Work out the number of lines in the listing below that include "screenshot", and answer with it alone.

> [MATERIAL FOR THE TASK]
^^^^

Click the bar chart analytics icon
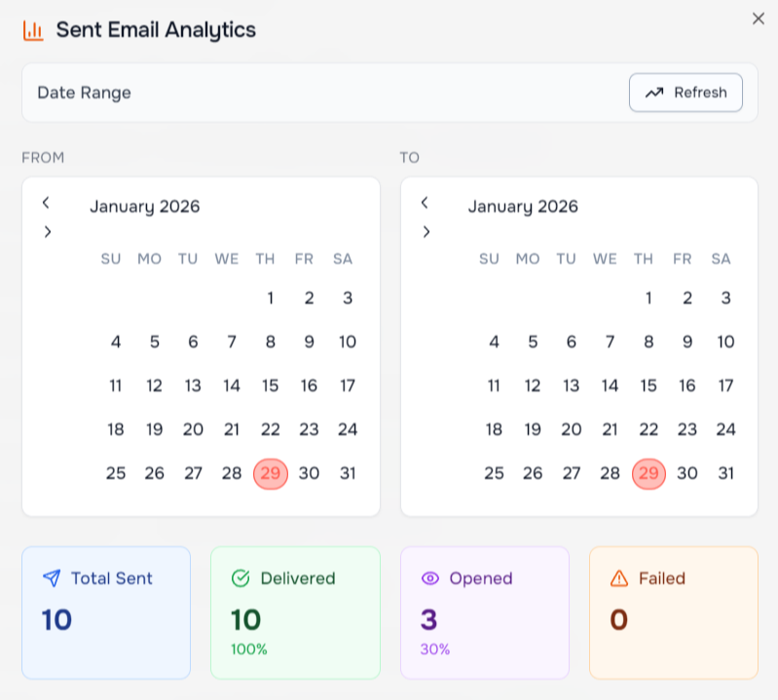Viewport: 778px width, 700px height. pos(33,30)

^^^^

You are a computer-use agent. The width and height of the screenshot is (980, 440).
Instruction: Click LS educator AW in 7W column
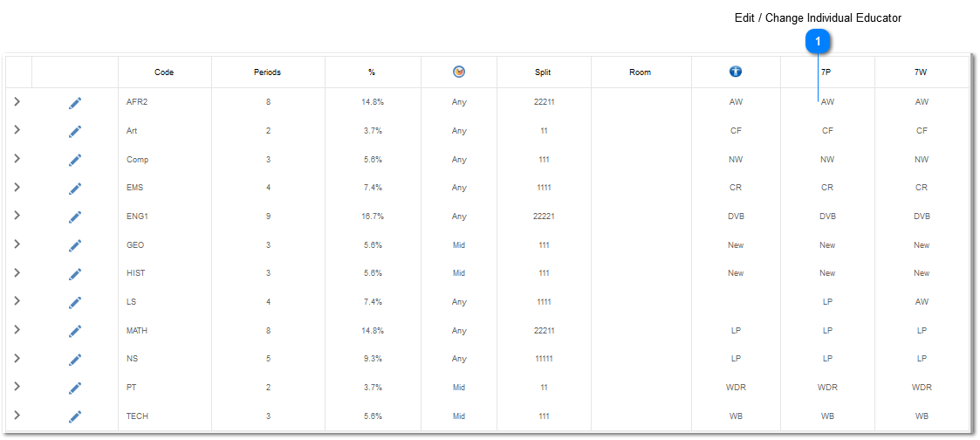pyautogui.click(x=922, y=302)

^^^^

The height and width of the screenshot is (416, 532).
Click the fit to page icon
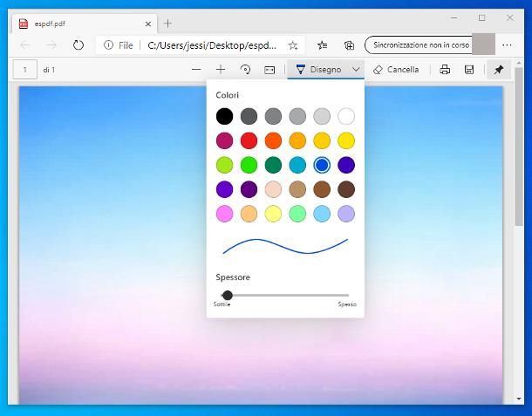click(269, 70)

^^^^

> [SOLUTION FOR THIS TASK] 2